REPUBLIKA.CO.ID, JAKARTA -- Upaya penyelamatan korban yang tertimbun reruntuhan gempa Turki-Suriah masih terus berlanjut. Di saat yang sama, para tim penyelamat dan relawan juga harus berpacu dengan waktu.
Menurut beberapa ahli, orang-orang yang terjebak di dalam reruntuhan gempa bisa bertahan selama satu pekan atau lebih. Akan tetapi, peluang ini akan sangat dipengaruhi oleh cedera yang dialami korban, bagaimana korban terperangkap, serta cuaca.
Akses terhadap udara dan air juga turut menjadi faktor penentu yang penting. Upaya penyelamatan paling ekstensif biasanya berlangsung dalam kurun waktu 24 jam setelah gempa melanda.

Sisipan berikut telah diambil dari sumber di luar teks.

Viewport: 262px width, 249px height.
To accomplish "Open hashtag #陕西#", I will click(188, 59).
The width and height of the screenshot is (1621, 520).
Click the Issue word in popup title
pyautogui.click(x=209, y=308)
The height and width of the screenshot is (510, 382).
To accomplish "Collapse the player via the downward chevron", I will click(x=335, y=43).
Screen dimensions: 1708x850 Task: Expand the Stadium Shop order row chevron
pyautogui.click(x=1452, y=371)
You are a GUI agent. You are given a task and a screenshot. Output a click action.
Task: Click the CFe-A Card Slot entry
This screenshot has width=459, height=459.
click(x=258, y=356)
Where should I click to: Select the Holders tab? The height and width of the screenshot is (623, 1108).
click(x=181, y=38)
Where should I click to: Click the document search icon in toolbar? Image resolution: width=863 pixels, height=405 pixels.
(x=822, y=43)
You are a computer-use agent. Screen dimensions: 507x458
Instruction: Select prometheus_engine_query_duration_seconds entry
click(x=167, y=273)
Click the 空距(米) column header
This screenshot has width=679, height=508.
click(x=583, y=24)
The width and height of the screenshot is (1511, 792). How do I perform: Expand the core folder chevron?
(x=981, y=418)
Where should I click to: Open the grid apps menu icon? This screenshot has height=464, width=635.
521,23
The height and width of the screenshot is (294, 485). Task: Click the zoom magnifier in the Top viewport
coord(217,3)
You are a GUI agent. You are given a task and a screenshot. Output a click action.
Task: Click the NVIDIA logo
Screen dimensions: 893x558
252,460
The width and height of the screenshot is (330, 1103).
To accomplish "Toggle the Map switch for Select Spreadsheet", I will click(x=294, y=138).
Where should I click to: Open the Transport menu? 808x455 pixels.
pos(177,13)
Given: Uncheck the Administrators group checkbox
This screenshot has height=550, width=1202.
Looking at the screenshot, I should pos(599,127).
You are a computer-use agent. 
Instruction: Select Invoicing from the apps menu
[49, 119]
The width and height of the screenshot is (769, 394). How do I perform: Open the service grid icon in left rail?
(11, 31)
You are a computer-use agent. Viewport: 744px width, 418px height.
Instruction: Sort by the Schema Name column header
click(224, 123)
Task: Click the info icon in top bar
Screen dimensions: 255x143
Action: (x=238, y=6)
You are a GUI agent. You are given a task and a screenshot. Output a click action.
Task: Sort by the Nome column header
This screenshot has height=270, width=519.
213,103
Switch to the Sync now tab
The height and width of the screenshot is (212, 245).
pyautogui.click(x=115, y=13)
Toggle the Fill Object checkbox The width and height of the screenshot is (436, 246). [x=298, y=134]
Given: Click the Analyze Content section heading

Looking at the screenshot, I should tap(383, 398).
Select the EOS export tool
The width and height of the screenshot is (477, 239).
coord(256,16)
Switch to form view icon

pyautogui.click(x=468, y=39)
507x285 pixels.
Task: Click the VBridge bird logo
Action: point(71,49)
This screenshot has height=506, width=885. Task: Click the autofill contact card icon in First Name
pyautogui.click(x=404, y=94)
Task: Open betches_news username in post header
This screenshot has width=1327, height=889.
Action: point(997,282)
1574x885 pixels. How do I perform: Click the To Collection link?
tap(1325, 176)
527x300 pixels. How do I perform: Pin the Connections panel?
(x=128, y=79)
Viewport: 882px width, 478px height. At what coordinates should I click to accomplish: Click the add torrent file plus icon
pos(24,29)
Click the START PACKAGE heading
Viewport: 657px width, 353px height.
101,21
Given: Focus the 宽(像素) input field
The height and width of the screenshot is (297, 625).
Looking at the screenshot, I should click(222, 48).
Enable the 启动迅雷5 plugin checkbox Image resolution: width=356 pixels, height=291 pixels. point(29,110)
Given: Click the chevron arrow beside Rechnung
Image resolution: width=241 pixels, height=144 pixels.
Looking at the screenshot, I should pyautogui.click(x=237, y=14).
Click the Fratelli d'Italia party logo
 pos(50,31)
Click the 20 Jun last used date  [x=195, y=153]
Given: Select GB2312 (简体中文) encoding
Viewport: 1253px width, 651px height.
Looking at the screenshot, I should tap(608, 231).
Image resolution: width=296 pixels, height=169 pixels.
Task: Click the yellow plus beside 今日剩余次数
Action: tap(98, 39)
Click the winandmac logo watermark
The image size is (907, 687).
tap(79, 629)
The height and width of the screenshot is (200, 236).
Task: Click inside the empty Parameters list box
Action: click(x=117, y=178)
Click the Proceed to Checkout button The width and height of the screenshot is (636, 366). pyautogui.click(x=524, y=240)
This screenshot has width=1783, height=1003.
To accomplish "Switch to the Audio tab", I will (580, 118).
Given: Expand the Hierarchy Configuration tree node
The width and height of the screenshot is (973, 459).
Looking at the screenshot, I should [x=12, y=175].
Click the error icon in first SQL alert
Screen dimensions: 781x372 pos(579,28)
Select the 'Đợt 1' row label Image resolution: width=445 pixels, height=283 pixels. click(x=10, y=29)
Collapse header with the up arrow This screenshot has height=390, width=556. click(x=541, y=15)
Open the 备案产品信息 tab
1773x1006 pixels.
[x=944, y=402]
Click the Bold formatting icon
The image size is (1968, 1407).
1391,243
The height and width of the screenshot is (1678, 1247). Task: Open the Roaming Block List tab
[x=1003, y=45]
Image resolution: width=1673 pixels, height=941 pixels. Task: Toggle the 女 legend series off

Setelah itu, peluang bertahan hidup para korban akan terus menurun seiring dengan bergantinya hari.
"Umumnya, jarang ditemukan korban selamat setelah hari kelima hingga ketujuh, dan sebagian besar tim pencarian dan penyelamat akan mempertimbangkan berhenti setelahnya (setelah hari ketujuh)," jelas pakar kedokteran emergensi dan kebencanaan dari Massachusetts General Hospital, Dr Jarone Lee, seperti dilansir AP, Kamis (9/2/2023).
Meski begitu, bukan berarti tak ada harapan sama sekali bagi para korban untuk selamat setelah satu pekan berlalu. Ada beberapa kisah mengenai korban yang berhasil selamat setelah tertimbun reruntuhan gempa selama lebih dari tujuh hari.
"Sayangnya, ini merupakan kasus yang langka dan tak biasa," kata dr Lee.
Saat ini, salah satu faktor yang mempersulit upaya penyelamatan korban yang terperangkap di dalam reruntuhan gempa adalah cuaca. Seperti diketahui, Turki dan Suriah saat ini sedang diselimuti oleh cuaca yang sangat dingin dan berangin. Suhu udara di sana bisa mencapai di bawah 0 derajat Celsius.